*** 本文抜粋 ***

また好ましくは、上記リセット回路は、上記第1のフリップフロップの出力信号と上記第2のフリップフロップの出力信号の論理和を出力する論理ゲートにより構成されている。
【0024】
好ましくは、上記電圧制御型発振回路の出力信号を分周し、分周信号を上記電圧制御型発振回路の出力信号として上記位相比較回路に供給する分周回路をさらに有する。
【0025】
本発明によれば、位相比較回路、チャージ電流発生回路、制御回路(ループフィルタ)およびVCOを有するPLL回路において、チャージ電流発生回路を構成するトランジスタが飽和状態にあるか否かを検出する飽和検出回路、切り換え回路および補助チャージ電流発生回路が設けられ、チャージ電流発生回路のトランジスタが飽和状態にあると検出されたとき、切り換え回路により上記位相比較回路から出力された位相差信号が補助チャージ電流発生回路に供給され、それに応じて補助チャージ電流が発生され、制御回路に供給される。このため、チャージ電流発生回路を構成するトランジスタが飽和状態にあり、正常にチャージ電流を供給できなくなる場合に、補助チャージ電流発生回路により補助チャージ電流が出力されるので、これに基づき制御回路によって制御信号が生成され、VCOの発振周波数を制御することができる。
【0026】
この結果、例えば、初期状態において位相差が大きく、位相比較回路から幅の長いパルス信号からなる位相差信号が出力されることにより、チャージ電流発生回路が飽和状態になって正常にチャージ電流が出力されなくなる場合に、代わりに補助チャージ電流発生回路が動作し、補助チャージ電流が出力される。これに応じた制御信号が出力され、VCOの発振周波数の制御が正常に行われるので、PLL回路のロックアップ(位相同期に到達する)時間が短縮でき、レスポンス特性の向上を実現できる。
【0027】
【発明の実施の形態】
図1は本発明に係るPLL回路の一実施形態を示す回路図である。
図示のように、本実施形態のPLL回路は、フリップフロップFF1,FF2とNANDゲートNAND1からなる位相比較回路10、インバータINV1、pnpトランジスタTR1およびnpnトランジスタTR2からなるチャージポンプ20、キャパシタC0,C1,C2および抵抗素子R1,R2により構成されたループフィルタ(制御回路)30、VCO40、分周回路50、飽和検出電圧を発生する電圧発生回路60、飽和検出回路70、切り換え回路80および補助チャージ電流発生回路90により構成されている。

*** 提供データ ***

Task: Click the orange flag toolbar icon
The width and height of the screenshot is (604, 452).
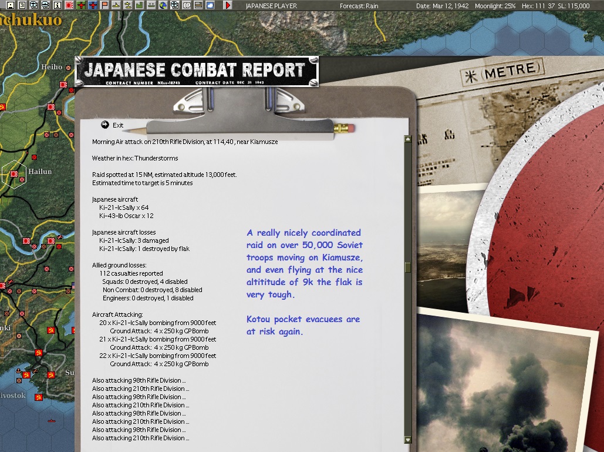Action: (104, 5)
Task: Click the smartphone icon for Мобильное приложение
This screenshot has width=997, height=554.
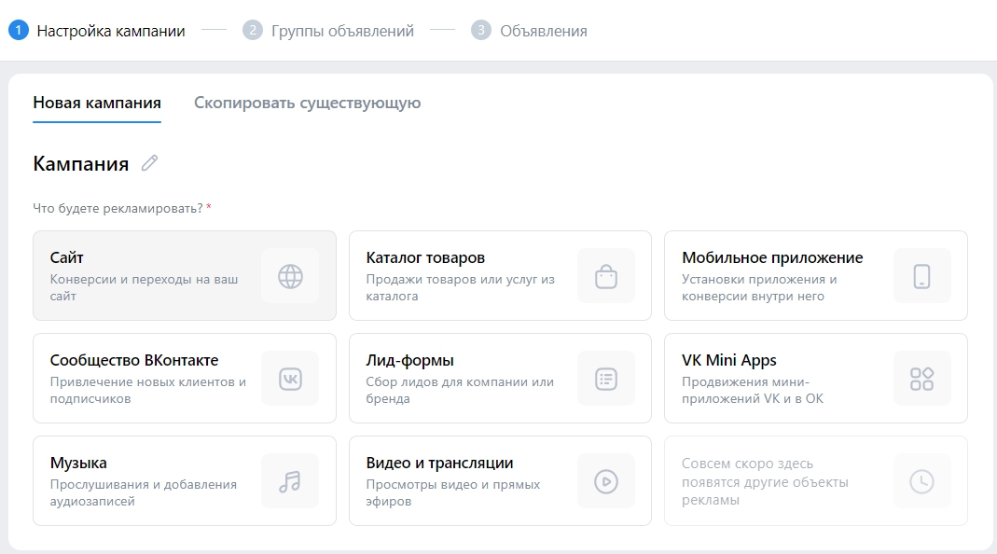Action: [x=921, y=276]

***
*** 提供データ ***

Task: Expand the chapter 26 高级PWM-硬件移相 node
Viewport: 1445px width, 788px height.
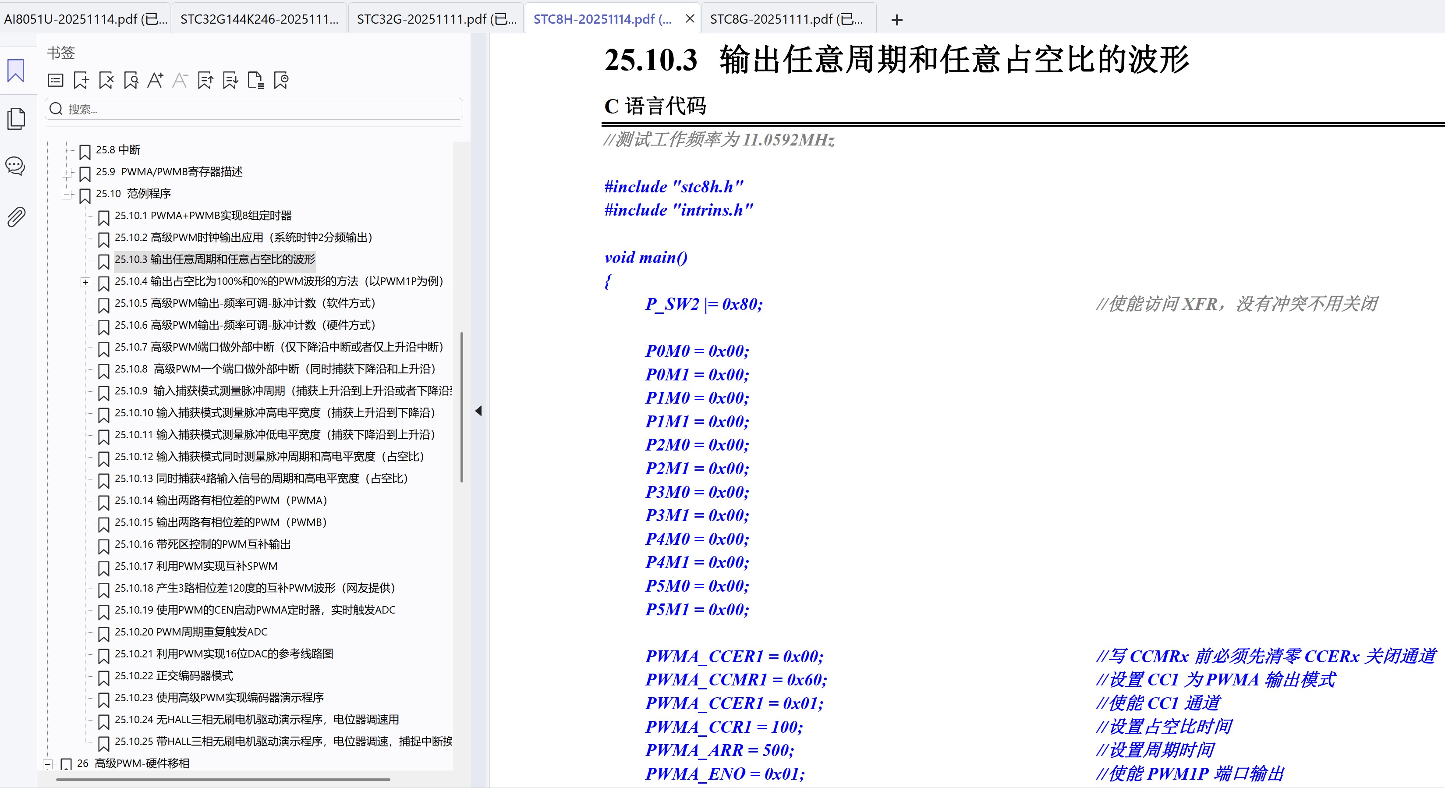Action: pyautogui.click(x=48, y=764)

***

→ 演習課題
A) PLL回路についての抜粋によれば、本実施形態のチャージポンプ20はどの素子から構成されているか。
B) PLL回路についての抜粋を、最後の文の後から書き継げ。

→ 解答一覧
A) インバータINV1、pnpトランジスタTR1およびnpnトランジスタTR2から構成されている。

B)
【0028】
以下、図1を参照しつつ本実施形態のPLL回路の構成について詳細に説明する。位相比較回路10は、フリップフロップFF1,FF2とNANDゲートNAND1により構成され、分周回路50からの分周信号Sdおよび基準信号Srefを受けて、これらの信号の位相差に応じた位相差信号、即ちパルスPA,PBを出力する。
【0029】
チャージポンプ20は、インバータINV1および電源電圧VCCと接地電位GNDとの間に直列接続されているトランジスタTR1,TR2により構成されている。トランジスタTR1のエミッタは電源電圧VCCに接続され、トランジスタTR2のエミッタが接地され、これらのトランジスタのコレクタ同士が共通に接続され、その接続ノードND1はチャージポンプ20の出力端子を構成している。位相比較回路10からのパルスPAはインバータINV1により反転され、トランジスタTR1のベースに入力され、パルスPBは直接トランジスタTR2のベースに入力される。このため、位相比較回路10からパルスPAが入力されると、トランジスタTR1がオン状態になり、出力ノードND1からループフィルタ30にチャージ電流iCR1、即ちソース電流iCR1が出力される。一方、位相比較回路10からパルスPBが入力されると、トランジスタTR2がオン状態になり、ループフィルタ30から出力ノードND1およびトランジスタTR2を通して、接地側に流れるチャージ電流iCR2、即ちシンク電流iCR2が出力される。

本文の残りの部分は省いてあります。